From Cannes: ‘La Traversée (On the Road in France)’ Puts Modern France Under the Spotlight

Retired politician Dany Cohn-Bendit and Retired radical Romain Goupil undertake a carefully planned tour of France following the election of Emmanuel Macron. Along the way they reminisce about the activism of their youth and try to understand modern French attitudes to politics, the economy, immigration and Islam.

Firstly I must address that my lack of familiarity with French politics and recent history are a hindrance to my fill understanding of the film. Parties and events are alluded to with no concessions to those who may be unfamiliar. Most pertinently I was unfamiliar with the period of civil unrest of May 1968 in which our two leads were apparently very prominent. A passing familiarity with France will greatly improve appreciation of the films finer points.

Having made that concession I will say that there is plenty of insight for foreigners and specifically an English audience. The subjects of the film express many of the same anxieties and interests as affect the English populace, issues such as immigration and unemployment.

A wide range of individuals are interviewed for the film. They visit factories, immigration centres, schools and farms.  They speak to people from all over the political spectrum including a rather tense sequence at a banquet for national front sympathisers.

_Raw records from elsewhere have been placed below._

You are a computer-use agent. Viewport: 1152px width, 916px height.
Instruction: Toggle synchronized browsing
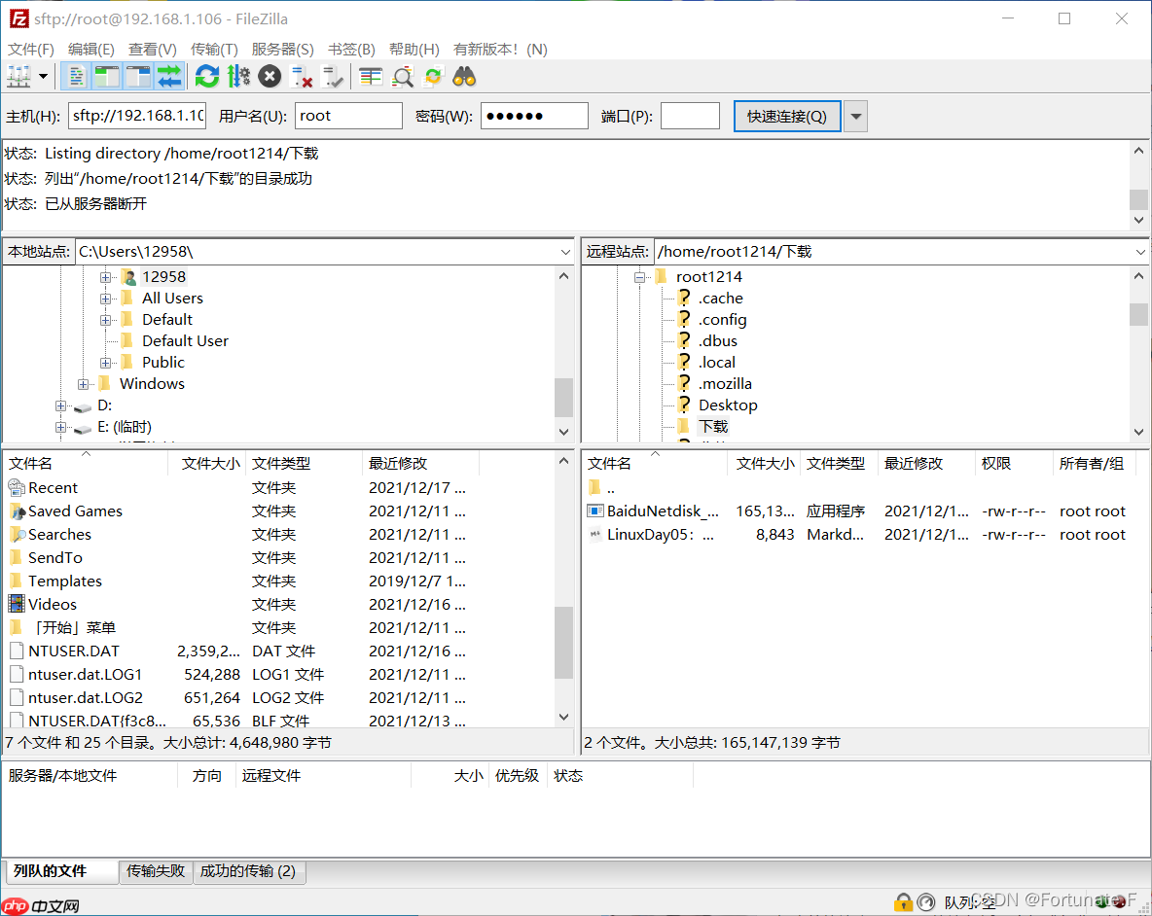point(431,76)
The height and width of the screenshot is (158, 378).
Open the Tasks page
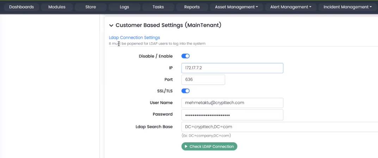pyautogui.click(x=158, y=7)
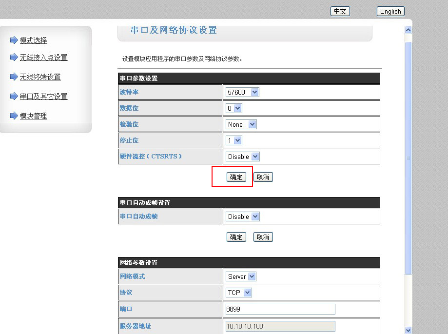Open the 模式选择 sidebar link
Viewport: 448px width, 334px height.
pyautogui.click(x=33, y=40)
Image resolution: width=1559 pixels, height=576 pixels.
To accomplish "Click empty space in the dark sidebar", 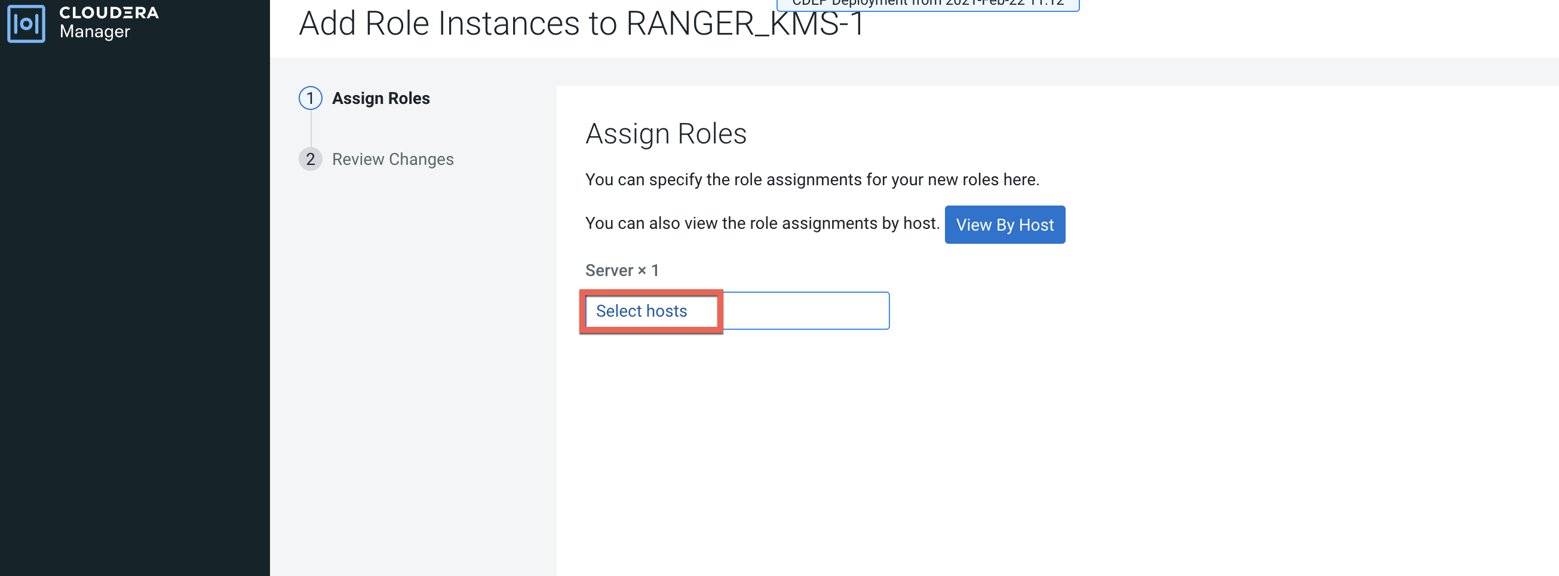I will [134, 303].
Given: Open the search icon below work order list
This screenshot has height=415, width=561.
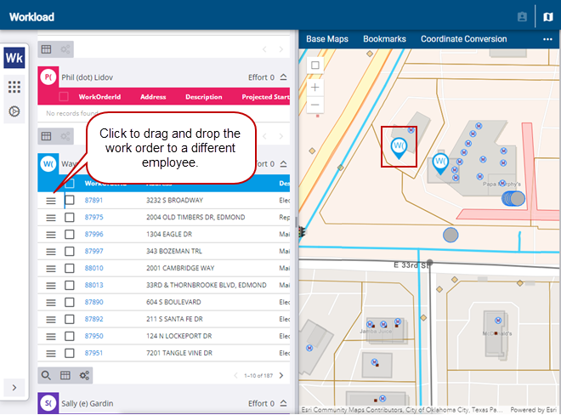Looking at the screenshot, I should (x=47, y=375).
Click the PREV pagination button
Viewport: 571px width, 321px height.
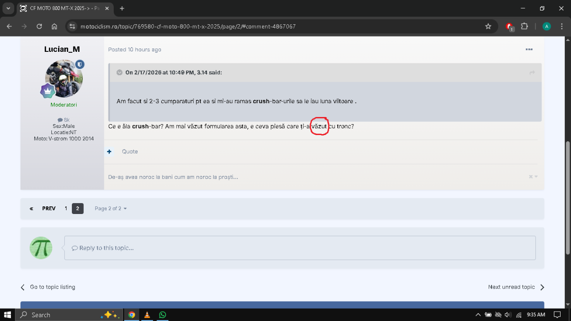click(x=49, y=208)
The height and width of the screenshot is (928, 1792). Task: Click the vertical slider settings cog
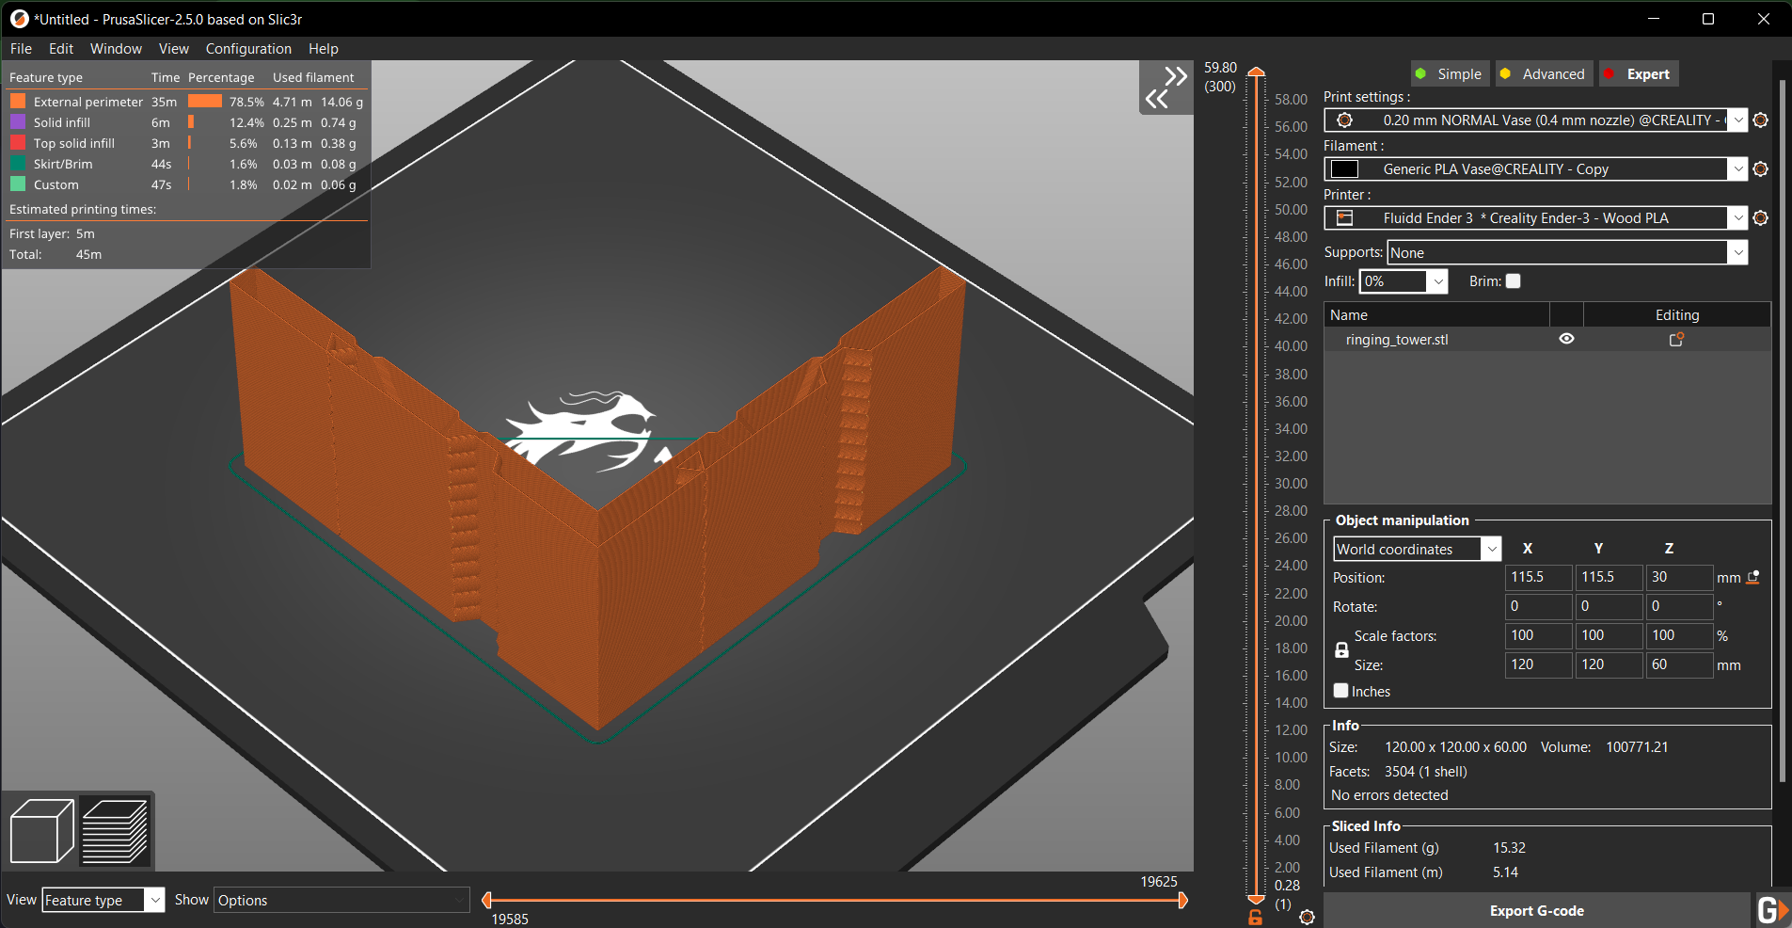(1307, 917)
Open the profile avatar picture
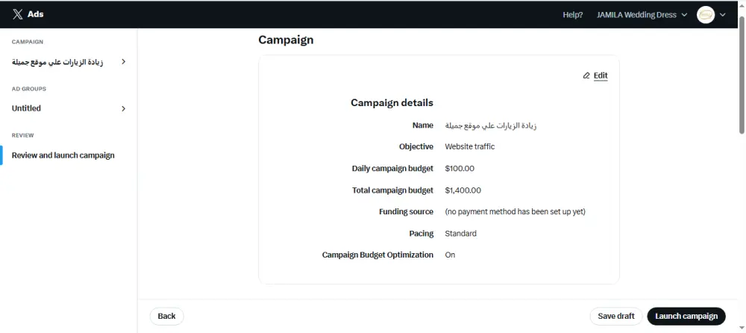This screenshot has width=746, height=333. [x=705, y=14]
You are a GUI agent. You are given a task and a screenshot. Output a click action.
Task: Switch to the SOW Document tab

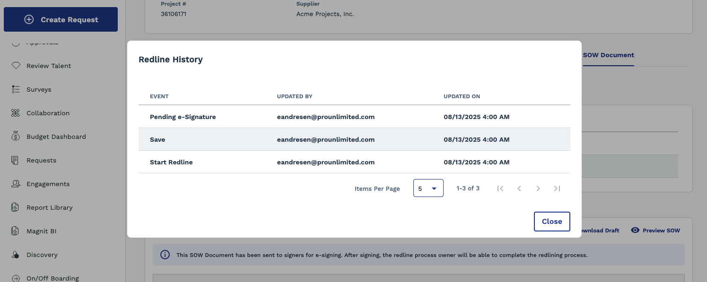(x=608, y=55)
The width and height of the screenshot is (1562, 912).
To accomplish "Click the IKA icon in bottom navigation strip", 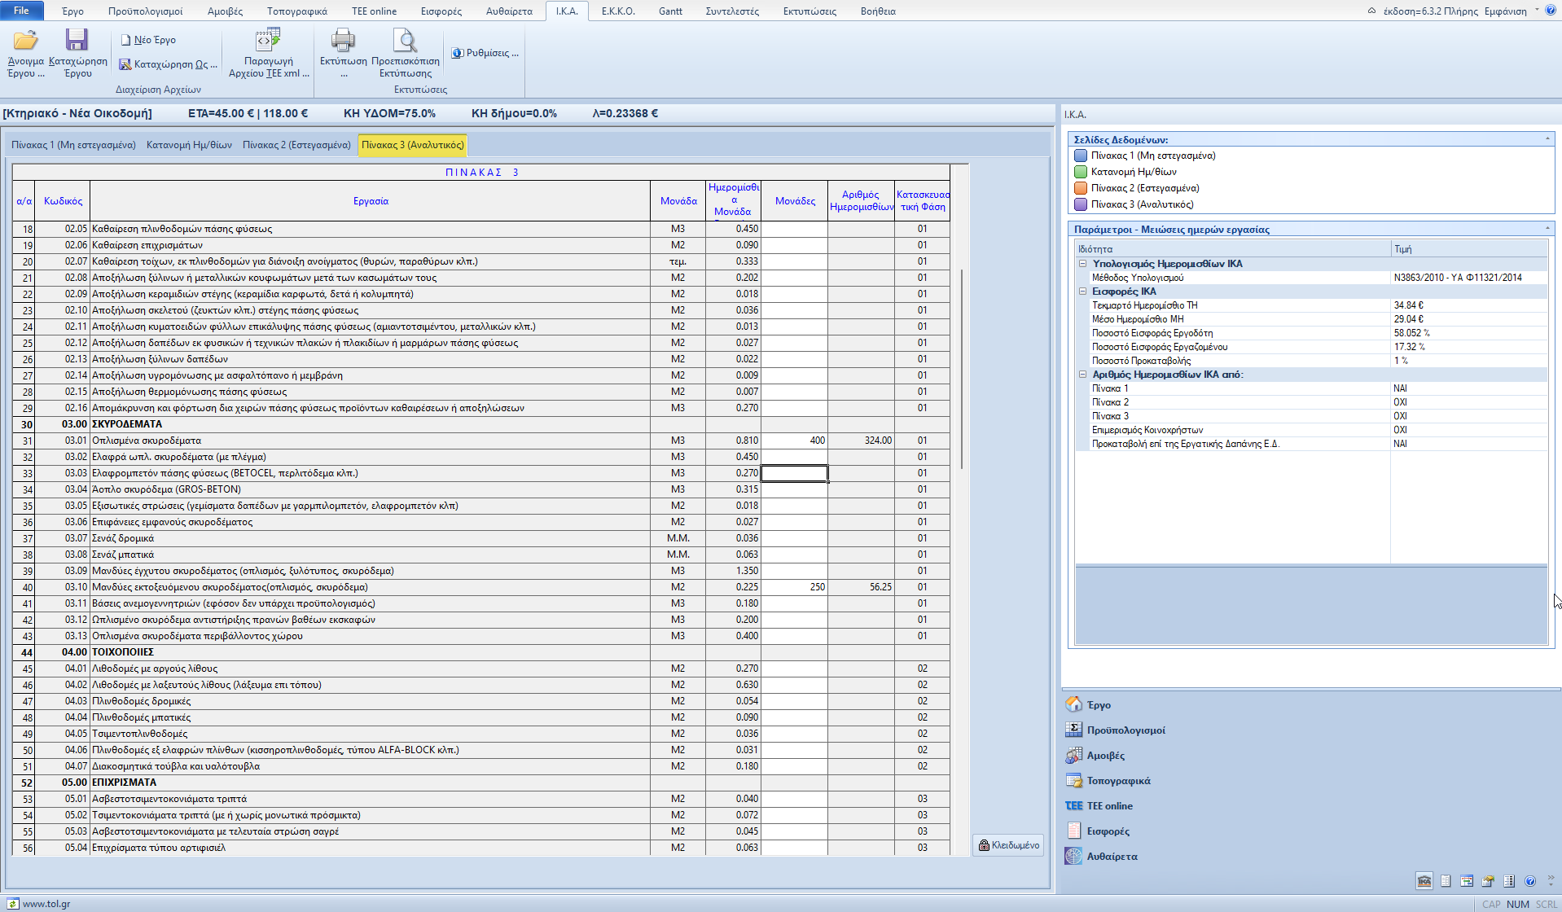I will tap(1424, 881).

Its particularly reassuring to see Muslim people offered the chance to decry the actions of extremists and express their fondness for France. Breaking the conventional images of Muslims as either helpless victims deserving of pity or enemies deserving of scorn is always valuable.

Cohn-Bendit makes for a compelling subject in and of himself. There’s a self awareness to the documentary and both men and their politics are also interrogated. Cohn-Bendit forcefully questions his subjects but is usually respectful and attentive to their responses. Only occasionally does it descend to two people shouting at each other, and usually for comedic effect.

La Traversée is a very interesting glimpse into the political mindset of a France that seems once again polarised. Although it is very specifically about France, it’s ruminations on nationalism and modernisation are relevant to all.